We would like to draw attention to readers of The ChEMBL-og to an excellent new paper in the Journal of Cheminformatics, describing the work of Egon Willighagen and co-authors in building the first published, publicly available version of ChEMBL data in RDF form (ChEMBL RDF). The paper also provides details on a number of linked data based applications built on top of an RDF data model, demonstrating the benefits of the data transformation. More details about the paper are provided here and the link to the paper is here.
%T The ChEMBL database as linked open data %A E.L. Willighagen %A A. Waagmeester %A O. Spjuth %A P. Ansell %A A.J. Williams %A V. Tkachenko %A J. Hastings %A B. Chen %A D. J Wild %J J. Cheminf. %D 2013 %V 5 %O doi:10.1186/1758-2946-5-23
The ChEMBL group have been funded by the IMI OpenPhacts project to build and deploy an RDF version of ChEMBL (which we are currently calling ChEMBL ChEMBL RDF, sorry for the confusion!). With changes in content and curation closely coupled to, and tracking where required, the current relational schema database.
The ChEMBL group's version is available to download and can be picked up from ChEMBL ftpsite here. We have run some project workshops on the ChEMBL ChEMBL RDF, but otherwise have remained a little bit quiet on its existence as we continue to make a number of small changes, hence the minor version number increments, but 15.8 is the latest version and expect 16.0 this week. Just to be clear, the ChEMBL ChEMBL RDF version we are making available is not the same same as the version being described in the Journal of Cheminformatics paper, and the functionality and queries will be non-interoperable.
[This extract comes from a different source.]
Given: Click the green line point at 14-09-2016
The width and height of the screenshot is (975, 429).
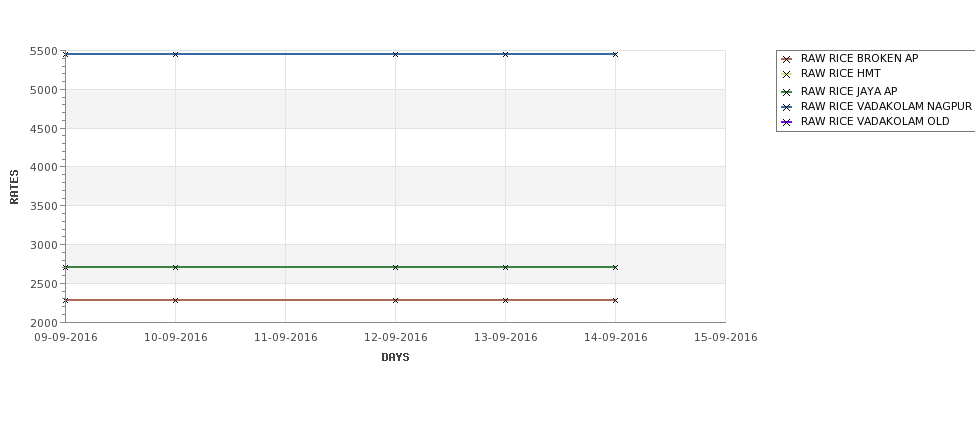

Our OpenPhacts involvement is not the only reason we have created an RDF version of the ChEMBL database, we have had many requests from the broader global ChEMBL community to provide RDF in our official release process, so going forward this is something we will commit to providing. We are also keen to minimise the impact of changes we make to the ChEMBL relational model, which has evolved significantly since its first release, (ChEMBL data integrators out there will certainly noticed some pretty big changes in our ChEMBL_15 release). So we also commit to keeping the RDF data model in sync with the relational model.